支援項目は、法務省の「1号特定技能外国人支援に関する運用要領」に記載されていて、受け入れ側はそれを把握し、しっかりと遂行する義務があります。

今回はその支援項目の一つである、「日本語学習の機会の提供」について詳しく説明していきます。

日本語学習の義務的支援と任意的支援

特定技能外国人が日本で働き、暮らしていく上で、日本語の学習は必要不可欠です。そこで、受け入れ側である企業が日本語学習の機会を提供することが求められています。

受け入れる企業に対して定められている支援には、2つの種類があります。必ず行うべき「義務的支援」と、行うことが望ましいとされている「任意的支援」です。任意的支援についても、※特定技能外国人支援計画に記載をした場合は、それを必ず遂行する義務があります。

※特定技能外国人支援計画とは
特定技能外国人を受け入れる際、受け入れ側である特定技能所属機関が、公私共にサポートをする「支援計画」を作成します。

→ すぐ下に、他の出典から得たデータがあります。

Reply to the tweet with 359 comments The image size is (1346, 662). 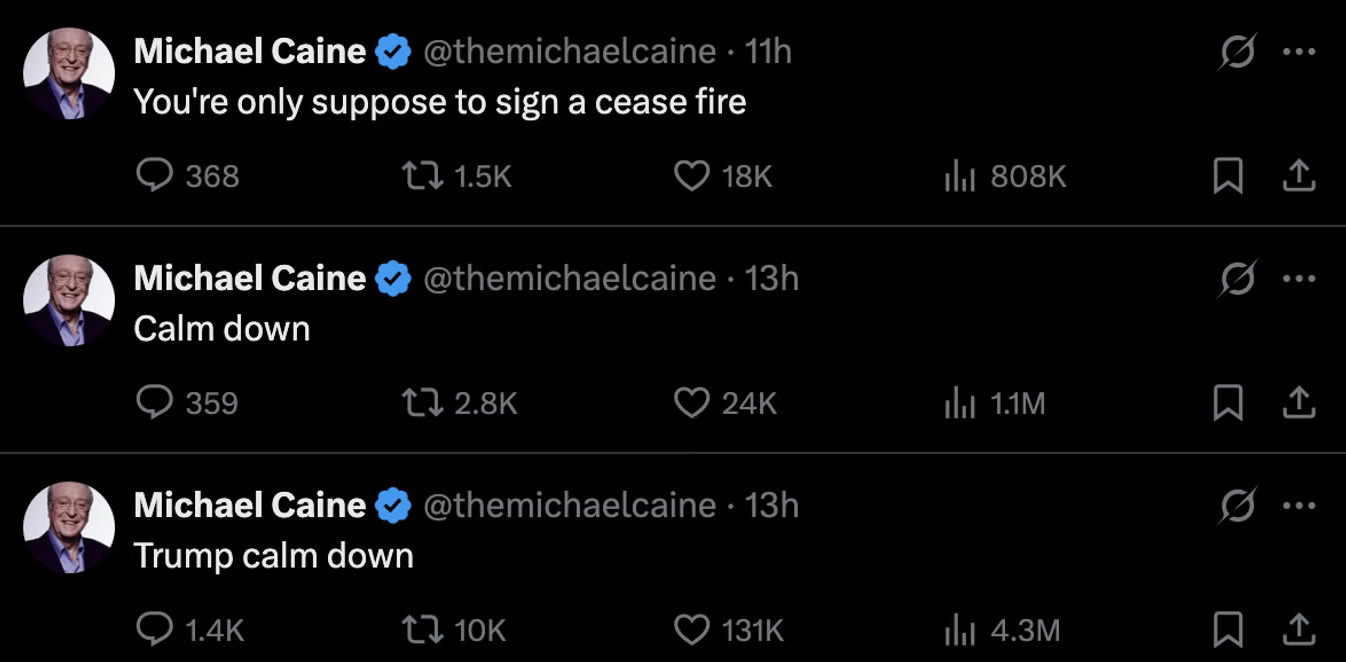coord(155,403)
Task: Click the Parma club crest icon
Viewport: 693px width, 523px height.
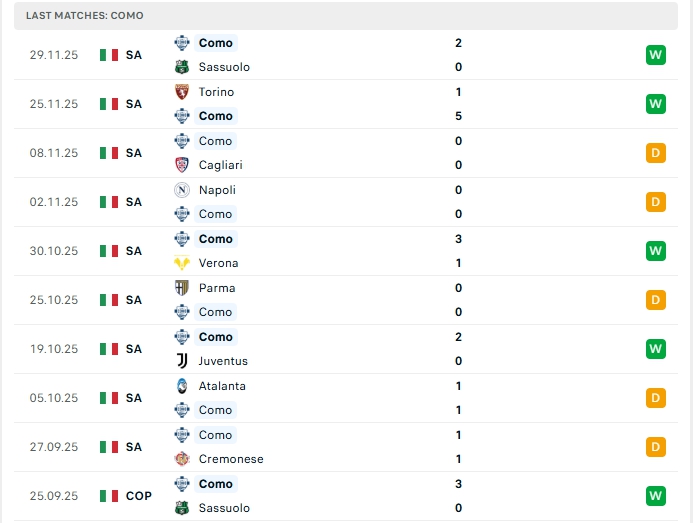Action: pyautogui.click(x=181, y=288)
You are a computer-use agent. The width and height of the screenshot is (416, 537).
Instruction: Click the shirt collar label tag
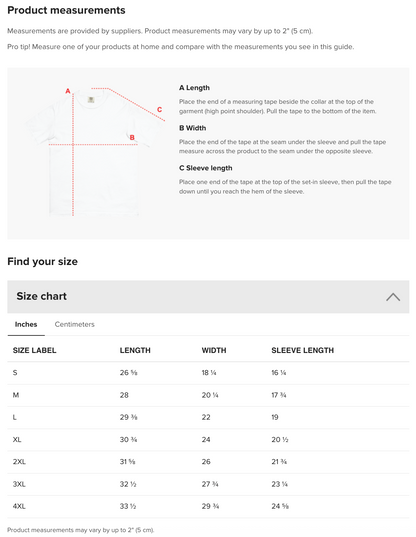point(91,100)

支援計画には、入国から就業までのサポートや、私生活のサポートについても記載することが義務付けられています。
ここで作成した支援計画は、在留資格の交付申請や、変更許可の際に出入国管理局に提出する必要があります。
また、自社でこの支援計画を実施できないと判断した場合は、「登録支援機関」に計画の一部または全てを委託することもできます。

日本語学習の義務的支援

義務的支援では、受け入れ側である特定技能所属機関が下記のいずれかの方法で日本語学習の機会を提供する必要があると定められています。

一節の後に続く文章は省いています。